• **What the exercise asks**: Take the entries below and reproduce them word for word.

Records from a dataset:
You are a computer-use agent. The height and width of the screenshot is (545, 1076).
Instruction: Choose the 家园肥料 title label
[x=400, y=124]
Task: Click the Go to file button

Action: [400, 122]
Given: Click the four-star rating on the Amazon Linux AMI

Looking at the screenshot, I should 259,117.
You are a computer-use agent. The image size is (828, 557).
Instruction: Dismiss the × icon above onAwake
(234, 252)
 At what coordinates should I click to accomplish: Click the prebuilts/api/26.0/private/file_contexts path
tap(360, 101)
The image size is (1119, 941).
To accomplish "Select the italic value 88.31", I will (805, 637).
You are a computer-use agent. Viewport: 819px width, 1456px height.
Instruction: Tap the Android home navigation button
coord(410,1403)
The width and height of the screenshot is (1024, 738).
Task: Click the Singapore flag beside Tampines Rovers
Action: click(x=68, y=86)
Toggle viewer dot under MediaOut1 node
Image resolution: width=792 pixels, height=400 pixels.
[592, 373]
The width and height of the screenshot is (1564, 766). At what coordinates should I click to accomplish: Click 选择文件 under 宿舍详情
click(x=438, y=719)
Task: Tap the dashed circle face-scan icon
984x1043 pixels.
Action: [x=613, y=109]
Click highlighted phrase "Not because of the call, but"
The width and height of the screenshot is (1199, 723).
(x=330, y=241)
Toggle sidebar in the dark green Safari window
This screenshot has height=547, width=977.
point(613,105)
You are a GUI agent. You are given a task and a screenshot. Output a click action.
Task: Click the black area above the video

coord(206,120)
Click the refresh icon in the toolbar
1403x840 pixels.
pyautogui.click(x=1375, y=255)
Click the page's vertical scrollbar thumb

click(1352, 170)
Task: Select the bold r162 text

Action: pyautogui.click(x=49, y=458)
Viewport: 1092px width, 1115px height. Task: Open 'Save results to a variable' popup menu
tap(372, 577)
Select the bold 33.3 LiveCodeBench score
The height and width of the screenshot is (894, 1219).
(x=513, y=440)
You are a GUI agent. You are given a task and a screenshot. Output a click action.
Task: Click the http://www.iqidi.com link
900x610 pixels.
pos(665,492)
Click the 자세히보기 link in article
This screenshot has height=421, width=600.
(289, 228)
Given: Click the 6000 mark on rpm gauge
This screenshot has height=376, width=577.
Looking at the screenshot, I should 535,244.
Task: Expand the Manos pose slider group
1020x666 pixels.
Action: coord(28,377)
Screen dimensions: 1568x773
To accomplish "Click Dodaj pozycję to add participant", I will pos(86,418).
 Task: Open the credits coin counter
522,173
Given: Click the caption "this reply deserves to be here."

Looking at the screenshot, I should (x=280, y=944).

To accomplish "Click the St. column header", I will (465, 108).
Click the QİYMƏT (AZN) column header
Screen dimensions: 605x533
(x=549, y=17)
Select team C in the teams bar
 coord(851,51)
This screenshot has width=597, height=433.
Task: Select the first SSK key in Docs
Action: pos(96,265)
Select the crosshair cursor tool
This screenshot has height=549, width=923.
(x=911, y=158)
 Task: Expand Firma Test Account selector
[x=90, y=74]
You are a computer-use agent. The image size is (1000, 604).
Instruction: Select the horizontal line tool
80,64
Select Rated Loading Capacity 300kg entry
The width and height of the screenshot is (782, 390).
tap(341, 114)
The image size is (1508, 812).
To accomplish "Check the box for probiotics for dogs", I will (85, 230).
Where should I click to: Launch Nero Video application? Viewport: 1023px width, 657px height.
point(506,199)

• **Exercise solution**:
You are a computer-use agent. The height and width of the screenshot is (545, 1076).
Instruction: Choose the 家园肥料 title label
[x=400, y=124]
Task: Click the Go to file button

Action: [400, 122]
Given: Click the four-star rating on the Amazon Linux AMI

Looking at the screenshot, I should 259,117.
You are a computer-use agent. The image size is (828, 557).
Instruction: Dismiss the × icon above onAwake
(234, 252)
 At what coordinates should I click to accomplish: Click the prebuilts/api/26.0/private/file_contexts path
tap(360, 101)
The image size is (1119, 941).
To accomplish "Select the italic value 88.31", I will (805, 637).
You are a computer-use agent. Viewport: 819px width, 1456px height.
Instruction: Tap the Android home navigation button
coord(410,1403)
The width and height of the screenshot is (1024, 738).
Task: Click the Singapore flag beside Tampines Rovers
Action: click(x=68, y=86)
Toggle viewer dot under MediaOut1 node
Image resolution: width=792 pixels, height=400 pixels.
[592, 373]
The width and height of the screenshot is (1564, 766). At what coordinates should I click to accomplish: Click 选择文件 under 宿舍详情
click(x=438, y=719)
Task: Tap the dashed circle face-scan icon
984x1043 pixels.
Action: [x=613, y=109]
Click highlighted phrase "Not because of the call, but"
The width and height of the screenshot is (1199, 723).
(x=330, y=241)
Toggle sidebar in the dark green Safari window
This screenshot has height=547, width=977.
point(613,105)
You are a GUI agent. You are given a task and a screenshot. Output a click action.
Task: Click the black area above the video

coord(206,120)
Click the refresh icon in the toolbar
1403x840 pixels.
pyautogui.click(x=1375, y=255)
Click the page's vertical scrollbar thumb

click(1352, 170)
Task: Select the bold r162 text

Action: pyautogui.click(x=49, y=458)
Viewport: 1092px width, 1115px height. Task: Open 'Save results to a variable' popup menu
tap(372, 577)
Select the bold 33.3 LiveCodeBench score
The height and width of the screenshot is (894, 1219).
(x=513, y=440)
You are a GUI agent. You are given a task and a screenshot. Output a click action.
Task: Click the http://www.iqidi.com link
900x610 pixels.
pos(665,492)
Click the 자세히보기 link in article
This screenshot has height=421, width=600.
(289, 228)
Given: Click the 6000 mark on rpm gauge
This screenshot has height=376, width=577.
Looking at the screenshot, I should 535,244.
Task: Expand the Manos pose slider group
1020x666 pixels.
Action: coord(28,377)
Screen dimensions: 1568x773
To accomplish "Click Dodaj pozycję to add participant", I will pos(86,418).
 Task: Open the credits coin counter
522,173
Given: Click the caption "this reply deserves to be here."

Looking at the screenshot, I should (x=280, y=944).

To accomplish "Click the St. column header", I will (465, 108).
Click the QİYMƏT (AZN) column header
Screen dimensions: 605x533
(x=549, y=17)
Select team C in the teams bar
 coord(851,51)
This screenshot has width=597, height=433.
Task: Select the first SSK key in Docs
Action: pos(96,265)
Select the crosshair cursor tool
This screenshot has height=549, width=923.
(x=911, y=158)
 Task: Expand Firma Test Account selector
[x=90, y=74]
You are a computer-use agent. The image size is (1000, 604).
Instruction: Select the horizontal line tool
80,64
Select Rated Loading Capacity 300kg entry
The width and height of the screenshot is (782, 390).
tap(341, 114)
The image size is (1508, 812).
To accomplish "Check the box for probiotics for dogs", I will (85, 230).
Where should I click to: Launch Nero Video application? Viewport: 1023px width, 657px height.
point(506,199)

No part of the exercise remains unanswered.